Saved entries
--------------------
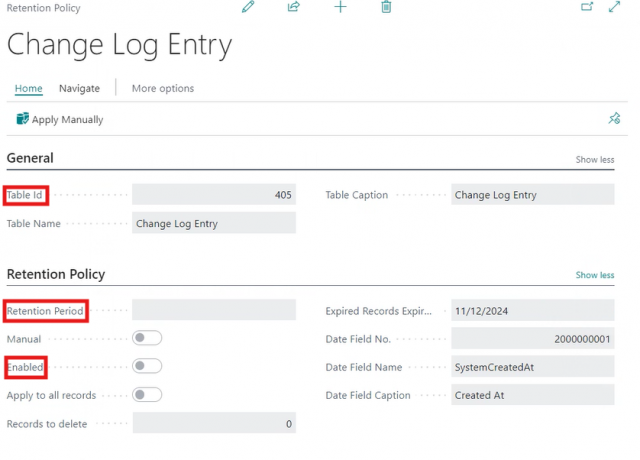Toggle Apply to all records switch
Image resolution: width=640 pixels, height=460 pixels.
147,395
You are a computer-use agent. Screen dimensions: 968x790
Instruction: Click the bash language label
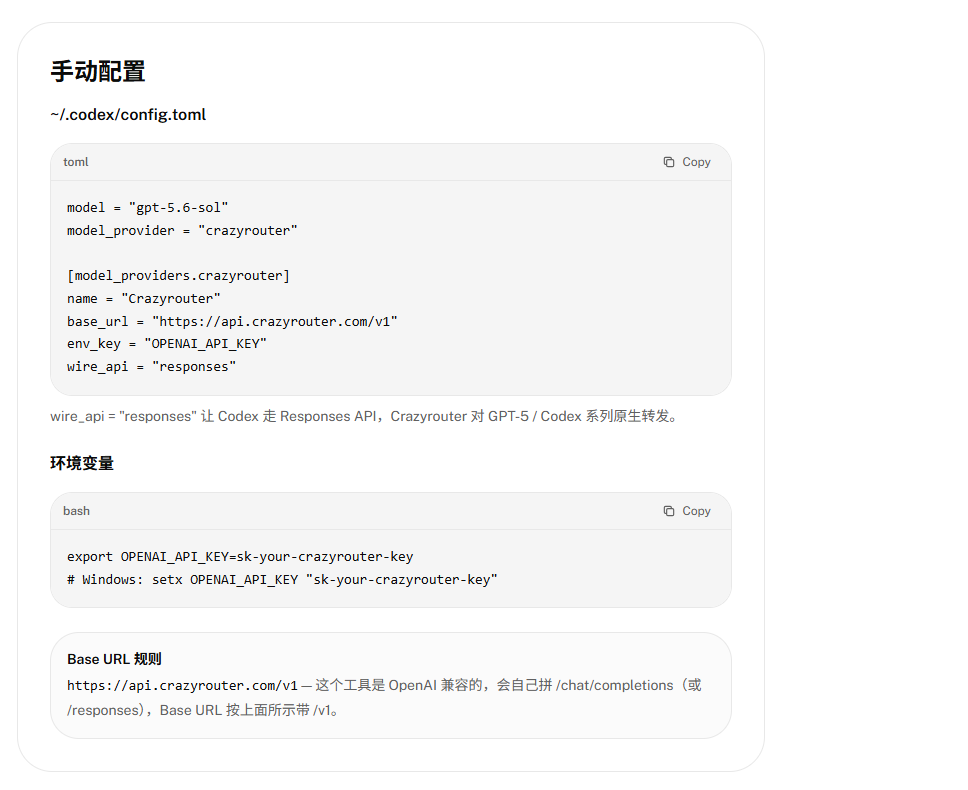[x=77, y=511]
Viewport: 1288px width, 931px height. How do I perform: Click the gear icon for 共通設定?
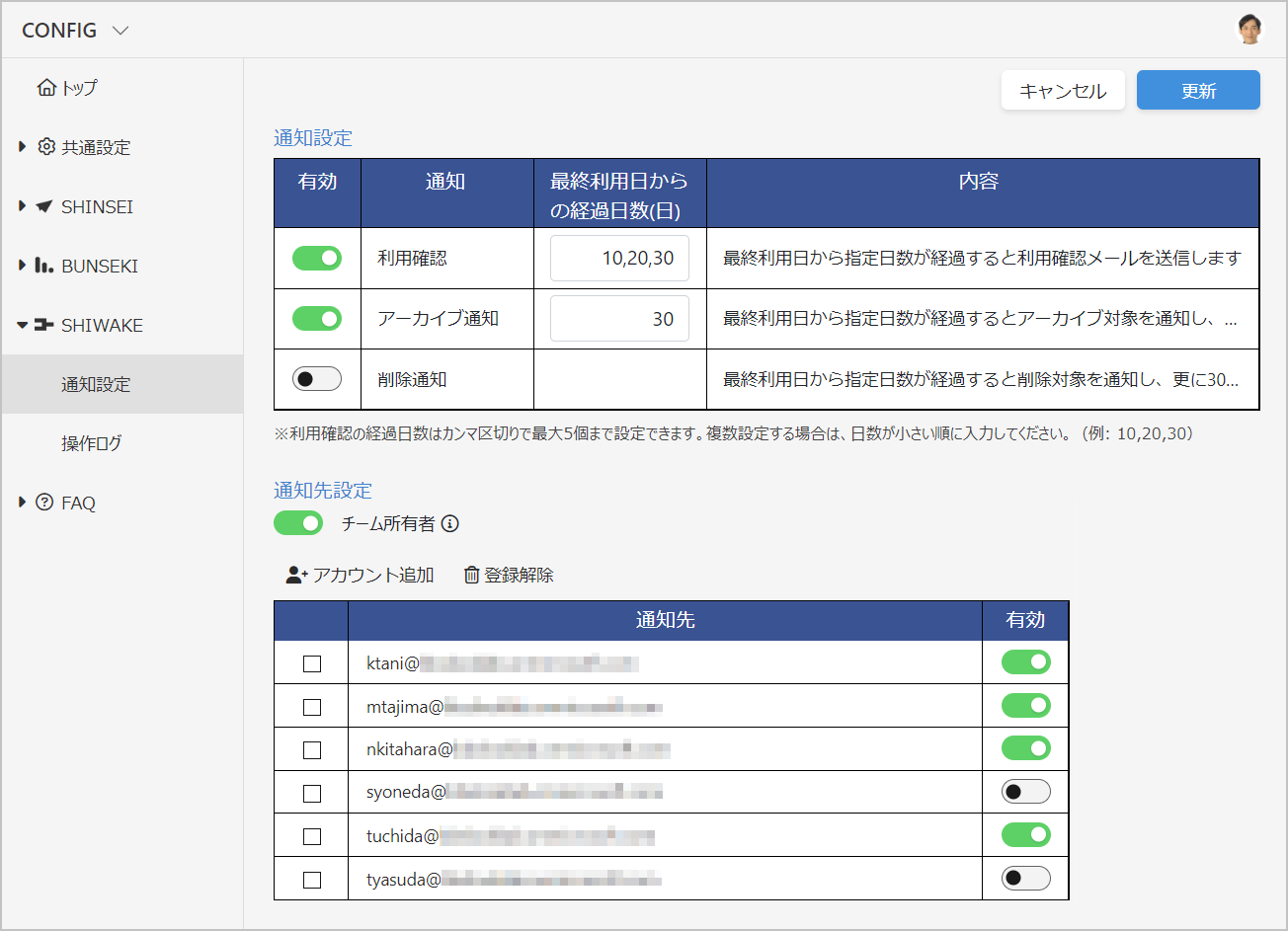click(46, 147)
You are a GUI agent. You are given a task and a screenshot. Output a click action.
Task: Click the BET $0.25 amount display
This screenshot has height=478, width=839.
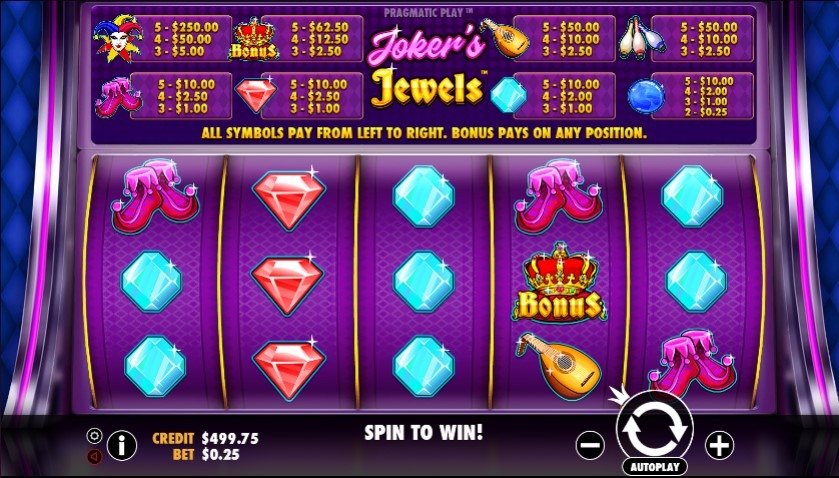point(205,454)
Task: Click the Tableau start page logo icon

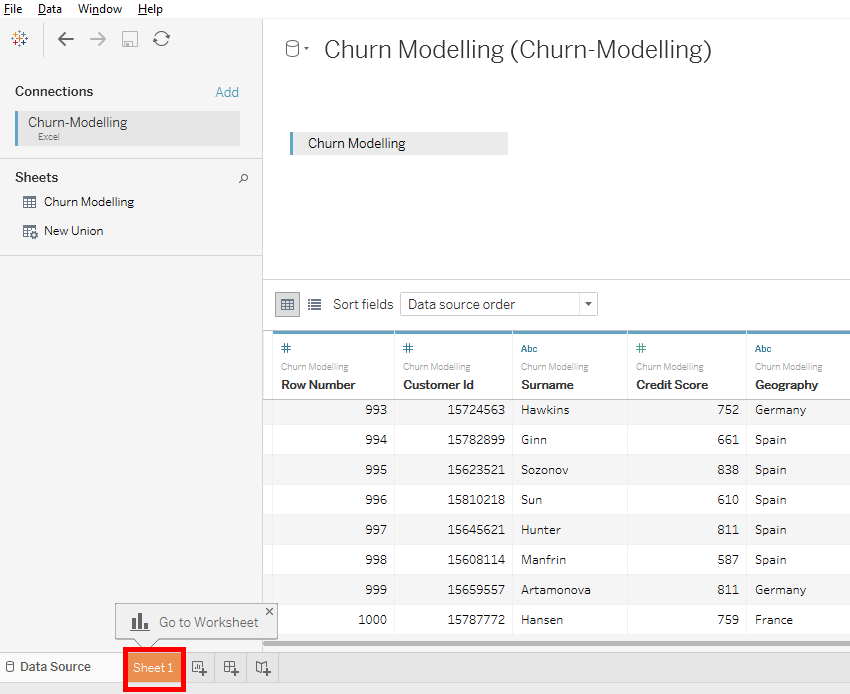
--------------------
*WHAT IS EXPECTED*
Where the line containing "Task: Click the BET $0.25 amount display" appears, begin writing out the lines word for word, and continue through the last line of the data, leaving out pictures.

*RESULT OF THIS TASK*
Task: Click the BET $0.25 amount display
This screenshot has height=478, width=839.
point(205,454)
Task: Click the Tableau start page logo icon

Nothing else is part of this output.